Requirement 1: According to the Snakemake tutorial summary, which tool is used to install the necessary tools?
Requirement 2: List every package or concept that the Snakemake tutorial summary says learners should already have a basic understanding of.
Requirement 3: Continue the Snakemake tutorial setup text from its final sentence.

Selected extract:
++++++++++++++++++++

Summary and Setup
In this tutorial, we will move beyond the limitations of manual Bash scripts and discover how to build reproducible, scalable, and portable analysis workflows using Snakemake. We will start by installing the necessary tools with Pixi, learn the “grammar” of Snakemake rules, and master the art of running jobs inside isolated Containers. Finally, we will put it all together by converting a real CMSDAS analysis into a fully automated pipeline that runs on your laptop just as easily as it does on the grid. By the end of this session, you will have the skills to turn your complex physics ideas into robust, one-command workflows.
Basic Knowledge
This tutorial assumes you have a basic understanding of the following packages and concepts:
- git: Version control system for tracking changes in code.
- containers: Lightweight, portable environments for running applications (e.g., Docker, Singularity).
- conda: Package and environment management system.
- coffea: A Python library for high-energy physics data analysis. (You won’t program anything in coffea during this tutorial, but it’s good to know what it is.)
Setup and Installation
Most of this tutorial can be run on your local machine, but we will also demonstrate how to run a heavy-duty physics workflow on a remote cluster.

++++++++++++++++++++

Recorded data:
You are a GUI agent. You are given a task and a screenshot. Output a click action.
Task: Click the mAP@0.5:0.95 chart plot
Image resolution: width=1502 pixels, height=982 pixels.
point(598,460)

++++++++++++++++++++

Result 1: Pixi

Result 2: git, containers, conda, coffea

Result 3:
We will prepare our local environment using Pixi to manage Snakemake. While the heavy-duty physics code will eventually run inside CMSSW or conda environments, or containers, we need a reliable “Orchestrator” on our laptops to manage the workflow.
Why Pixi instead of Conda?
For years, conda (and mamba) has been the
standard for HEP environment management. However, Pixi
is a modern alternative built on the same foundations (Conda-forge) but
with several key advantages:
- Speed: It is significantly faster at resolving dependencies than standard Conda.
-
Reproducibility: It creates a
pixi.lockfile automatically, ensuring that every student in this tutorial has the exact same version of every package. -
Project-Centric: Pixi keeps dependencies local to
your project folder rather than burying them in a global
/envs/directory. -
Single Tool: It handles environment creation,
package installation, and task execution (like
make) in one binary.
More information about Pixi can be found in the Pixi documentation.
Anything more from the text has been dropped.